St. Catherine’s Well
AKA The Oily Well or The Balm Well
In the grounds of what is now The Balm Well restaurant lies this healing and Holy Well. Just over from the beer garden a red gravel path lined with stones (many of which have fallen on the path) leads down top the barred and grilled entrance of the well. The well itself is housed under a lintel dated 1563 (although this is thought not to be connected with the original well-house). The gate is about 1m high, whilst the stone frontage to the well-house rises to just over 2m. The thick oil shale for which this well is famous and gained it’s healing properties coats the entire well chamber interior along with the gate. As late as 1910 the water from this well was used as a cure for eczema. The stone work of the well-house only goes back about 1m or so, then the back of the well-chamber is housed under a grassy mound approx 0.5m high by about 4.5m in diameter.
Boece also states that legend holds that Queen Margaret, wife of Malcolm III built a chapel near the spring, but that it was dedicated to St. Catherine of Sienna, not Alexandria.
James IV made an offering in said chapel in 1504, and when James VI visited Scotland in 1617 he also visited it, commanding ornamental steps be built for better access to the waters, which Cromwell later destroyed.

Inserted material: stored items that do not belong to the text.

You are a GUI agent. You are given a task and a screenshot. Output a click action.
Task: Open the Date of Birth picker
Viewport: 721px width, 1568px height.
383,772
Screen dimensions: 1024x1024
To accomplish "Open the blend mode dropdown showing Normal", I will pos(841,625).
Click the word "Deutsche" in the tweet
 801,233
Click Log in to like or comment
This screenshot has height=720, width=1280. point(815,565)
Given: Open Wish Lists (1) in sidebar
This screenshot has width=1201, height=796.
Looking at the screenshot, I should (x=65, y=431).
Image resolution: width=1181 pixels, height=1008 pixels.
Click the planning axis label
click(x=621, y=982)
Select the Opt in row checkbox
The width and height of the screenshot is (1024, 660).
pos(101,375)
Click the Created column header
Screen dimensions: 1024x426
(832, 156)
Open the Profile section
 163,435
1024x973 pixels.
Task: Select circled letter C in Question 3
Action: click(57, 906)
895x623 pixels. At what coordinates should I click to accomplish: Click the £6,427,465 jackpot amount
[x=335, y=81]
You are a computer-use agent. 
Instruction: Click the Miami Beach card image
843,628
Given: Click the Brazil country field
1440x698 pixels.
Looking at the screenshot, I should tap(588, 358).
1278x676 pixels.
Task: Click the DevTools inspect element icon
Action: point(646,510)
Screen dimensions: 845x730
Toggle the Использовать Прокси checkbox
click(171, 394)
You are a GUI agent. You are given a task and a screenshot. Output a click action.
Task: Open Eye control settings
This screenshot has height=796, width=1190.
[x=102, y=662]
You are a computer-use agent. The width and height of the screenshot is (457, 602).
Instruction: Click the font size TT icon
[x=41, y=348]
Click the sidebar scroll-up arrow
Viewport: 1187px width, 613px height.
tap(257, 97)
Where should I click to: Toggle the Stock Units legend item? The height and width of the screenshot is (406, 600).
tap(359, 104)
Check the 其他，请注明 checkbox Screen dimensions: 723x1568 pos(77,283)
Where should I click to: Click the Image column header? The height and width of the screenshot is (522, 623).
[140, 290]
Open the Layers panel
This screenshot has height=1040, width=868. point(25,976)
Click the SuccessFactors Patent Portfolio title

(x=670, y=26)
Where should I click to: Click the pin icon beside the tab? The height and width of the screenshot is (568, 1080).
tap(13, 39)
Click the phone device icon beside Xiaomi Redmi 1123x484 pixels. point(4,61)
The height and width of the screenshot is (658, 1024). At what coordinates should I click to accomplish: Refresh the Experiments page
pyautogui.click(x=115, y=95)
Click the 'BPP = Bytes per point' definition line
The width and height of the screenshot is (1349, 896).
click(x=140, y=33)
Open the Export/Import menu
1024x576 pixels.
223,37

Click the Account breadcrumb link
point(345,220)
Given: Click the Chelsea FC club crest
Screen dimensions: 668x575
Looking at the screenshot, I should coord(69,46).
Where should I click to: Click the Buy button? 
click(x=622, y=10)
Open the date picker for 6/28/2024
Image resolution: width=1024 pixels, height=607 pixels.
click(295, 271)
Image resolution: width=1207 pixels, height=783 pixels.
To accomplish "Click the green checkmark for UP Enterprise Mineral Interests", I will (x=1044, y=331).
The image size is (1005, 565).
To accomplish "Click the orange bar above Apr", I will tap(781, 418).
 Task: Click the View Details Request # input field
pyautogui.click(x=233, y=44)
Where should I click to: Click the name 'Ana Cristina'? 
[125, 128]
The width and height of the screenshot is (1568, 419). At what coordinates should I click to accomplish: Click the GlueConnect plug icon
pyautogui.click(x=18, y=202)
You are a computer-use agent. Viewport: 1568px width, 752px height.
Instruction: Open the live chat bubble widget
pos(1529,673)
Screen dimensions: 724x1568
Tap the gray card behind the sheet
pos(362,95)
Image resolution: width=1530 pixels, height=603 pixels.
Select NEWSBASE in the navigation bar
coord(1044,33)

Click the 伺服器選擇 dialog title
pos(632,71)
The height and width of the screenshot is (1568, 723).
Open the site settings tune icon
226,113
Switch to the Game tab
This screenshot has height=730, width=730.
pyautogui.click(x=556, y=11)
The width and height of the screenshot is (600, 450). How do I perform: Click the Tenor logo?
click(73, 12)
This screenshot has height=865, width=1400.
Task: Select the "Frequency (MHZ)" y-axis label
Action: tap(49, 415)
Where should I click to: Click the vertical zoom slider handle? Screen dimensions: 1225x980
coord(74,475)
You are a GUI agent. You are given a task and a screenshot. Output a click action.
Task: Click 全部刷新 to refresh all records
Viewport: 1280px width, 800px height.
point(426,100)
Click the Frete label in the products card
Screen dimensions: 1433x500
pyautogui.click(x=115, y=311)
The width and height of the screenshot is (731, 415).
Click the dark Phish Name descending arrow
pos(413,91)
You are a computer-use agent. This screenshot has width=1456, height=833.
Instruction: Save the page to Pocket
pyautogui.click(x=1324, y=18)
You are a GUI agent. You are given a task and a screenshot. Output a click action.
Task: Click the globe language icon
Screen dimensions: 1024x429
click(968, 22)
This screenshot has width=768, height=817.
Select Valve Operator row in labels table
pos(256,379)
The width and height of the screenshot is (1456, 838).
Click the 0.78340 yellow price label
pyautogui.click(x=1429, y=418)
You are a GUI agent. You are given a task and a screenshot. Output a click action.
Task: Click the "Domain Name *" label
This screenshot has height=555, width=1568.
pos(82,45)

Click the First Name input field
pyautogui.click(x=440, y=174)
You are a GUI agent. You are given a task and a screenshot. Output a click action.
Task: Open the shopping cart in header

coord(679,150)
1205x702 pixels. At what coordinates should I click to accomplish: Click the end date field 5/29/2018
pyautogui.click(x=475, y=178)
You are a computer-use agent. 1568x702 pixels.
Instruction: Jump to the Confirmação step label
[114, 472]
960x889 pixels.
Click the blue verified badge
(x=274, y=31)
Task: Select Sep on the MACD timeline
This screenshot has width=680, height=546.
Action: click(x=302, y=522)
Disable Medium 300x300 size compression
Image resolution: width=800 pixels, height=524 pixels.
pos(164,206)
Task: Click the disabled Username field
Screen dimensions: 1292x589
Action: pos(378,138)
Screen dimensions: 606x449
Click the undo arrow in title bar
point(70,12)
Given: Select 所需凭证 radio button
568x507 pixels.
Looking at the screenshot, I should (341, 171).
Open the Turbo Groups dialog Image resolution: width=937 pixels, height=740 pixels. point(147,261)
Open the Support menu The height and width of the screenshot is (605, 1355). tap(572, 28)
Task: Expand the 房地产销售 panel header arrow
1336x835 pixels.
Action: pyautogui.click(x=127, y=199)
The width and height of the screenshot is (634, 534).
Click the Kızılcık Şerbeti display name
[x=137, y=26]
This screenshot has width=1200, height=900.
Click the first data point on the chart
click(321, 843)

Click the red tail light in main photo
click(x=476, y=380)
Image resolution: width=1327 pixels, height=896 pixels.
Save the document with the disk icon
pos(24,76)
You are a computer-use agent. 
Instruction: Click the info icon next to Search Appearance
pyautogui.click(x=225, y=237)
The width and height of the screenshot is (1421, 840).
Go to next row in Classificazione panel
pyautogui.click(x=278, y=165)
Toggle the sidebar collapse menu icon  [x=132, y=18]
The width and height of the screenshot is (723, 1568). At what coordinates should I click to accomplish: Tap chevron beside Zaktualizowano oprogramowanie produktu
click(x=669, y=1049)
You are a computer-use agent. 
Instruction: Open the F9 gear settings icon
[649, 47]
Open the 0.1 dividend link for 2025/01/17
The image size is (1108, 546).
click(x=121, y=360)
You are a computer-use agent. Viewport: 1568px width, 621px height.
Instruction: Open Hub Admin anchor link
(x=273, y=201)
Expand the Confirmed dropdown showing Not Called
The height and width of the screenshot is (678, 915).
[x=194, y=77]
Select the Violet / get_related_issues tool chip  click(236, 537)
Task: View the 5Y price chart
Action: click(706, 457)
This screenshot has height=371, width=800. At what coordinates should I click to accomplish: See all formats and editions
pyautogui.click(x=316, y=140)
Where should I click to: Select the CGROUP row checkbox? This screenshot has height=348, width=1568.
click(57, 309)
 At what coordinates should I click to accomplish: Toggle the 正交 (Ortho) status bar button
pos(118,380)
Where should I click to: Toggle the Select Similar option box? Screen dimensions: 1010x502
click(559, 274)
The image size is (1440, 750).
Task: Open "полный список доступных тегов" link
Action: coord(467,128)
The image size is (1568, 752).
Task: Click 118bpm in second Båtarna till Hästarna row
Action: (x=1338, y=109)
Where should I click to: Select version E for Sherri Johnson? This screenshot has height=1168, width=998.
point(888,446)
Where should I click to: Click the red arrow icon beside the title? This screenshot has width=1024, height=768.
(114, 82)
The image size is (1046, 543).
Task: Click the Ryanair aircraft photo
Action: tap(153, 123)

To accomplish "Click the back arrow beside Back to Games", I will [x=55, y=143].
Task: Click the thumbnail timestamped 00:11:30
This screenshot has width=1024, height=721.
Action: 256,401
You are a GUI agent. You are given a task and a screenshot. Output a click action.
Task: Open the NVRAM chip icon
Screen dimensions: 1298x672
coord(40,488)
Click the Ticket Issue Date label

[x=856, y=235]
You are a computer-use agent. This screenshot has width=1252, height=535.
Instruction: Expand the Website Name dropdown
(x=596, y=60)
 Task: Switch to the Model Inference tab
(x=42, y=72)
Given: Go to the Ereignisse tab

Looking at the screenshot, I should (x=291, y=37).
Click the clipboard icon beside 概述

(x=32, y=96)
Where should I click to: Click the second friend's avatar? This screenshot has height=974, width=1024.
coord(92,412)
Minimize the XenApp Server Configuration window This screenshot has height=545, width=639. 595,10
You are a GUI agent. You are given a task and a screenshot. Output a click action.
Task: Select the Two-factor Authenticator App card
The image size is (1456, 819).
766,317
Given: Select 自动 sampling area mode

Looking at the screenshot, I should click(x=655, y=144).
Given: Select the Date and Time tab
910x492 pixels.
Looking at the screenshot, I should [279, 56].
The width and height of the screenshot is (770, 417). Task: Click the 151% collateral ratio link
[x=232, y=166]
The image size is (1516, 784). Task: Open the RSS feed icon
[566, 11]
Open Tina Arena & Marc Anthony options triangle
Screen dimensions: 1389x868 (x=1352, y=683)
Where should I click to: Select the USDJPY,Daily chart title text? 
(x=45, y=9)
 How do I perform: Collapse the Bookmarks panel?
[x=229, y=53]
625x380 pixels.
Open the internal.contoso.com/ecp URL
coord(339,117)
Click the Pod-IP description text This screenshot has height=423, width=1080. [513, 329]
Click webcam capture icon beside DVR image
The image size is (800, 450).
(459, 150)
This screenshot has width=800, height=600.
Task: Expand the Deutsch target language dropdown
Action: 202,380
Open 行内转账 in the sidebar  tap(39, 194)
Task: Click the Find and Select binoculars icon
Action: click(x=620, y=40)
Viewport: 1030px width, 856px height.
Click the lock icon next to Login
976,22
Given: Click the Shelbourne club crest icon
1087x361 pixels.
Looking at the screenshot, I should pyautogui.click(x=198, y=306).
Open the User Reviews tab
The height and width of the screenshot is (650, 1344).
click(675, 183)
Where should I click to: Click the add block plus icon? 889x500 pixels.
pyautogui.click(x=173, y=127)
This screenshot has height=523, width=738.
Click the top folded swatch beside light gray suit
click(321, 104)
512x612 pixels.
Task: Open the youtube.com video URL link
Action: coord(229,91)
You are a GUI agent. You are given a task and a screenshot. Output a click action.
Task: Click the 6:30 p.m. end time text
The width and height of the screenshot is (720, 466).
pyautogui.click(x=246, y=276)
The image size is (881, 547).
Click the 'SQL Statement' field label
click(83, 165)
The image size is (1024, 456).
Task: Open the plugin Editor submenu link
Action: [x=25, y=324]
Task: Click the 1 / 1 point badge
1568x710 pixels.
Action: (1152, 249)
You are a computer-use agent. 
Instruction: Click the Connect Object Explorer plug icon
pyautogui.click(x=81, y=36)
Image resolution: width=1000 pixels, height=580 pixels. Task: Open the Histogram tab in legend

Legend has it that St. Catherine of Alexandria let fall a drop of oil that she was carrying to Queen Margaret from Mount Carmel or Mount Sinai and a spring welled up. As well as treating eczema it was alleged that this well was used for treating leprosy, but this may be based only on the fact that the neighbourhood within which the well is situated- Liberton- may have derived from the name ‘Leper-Town’.
This healing well was a place of pilgrimage for many Scottish monarchs. James IV visited and left an offering in 1504. In 1617 James VI had it protected by a well-house with steps made for easier access. Cromwell’s troops demolished the well in 1650. Over 200 year later, in 1889, the well-house was once again carefully rebuilt.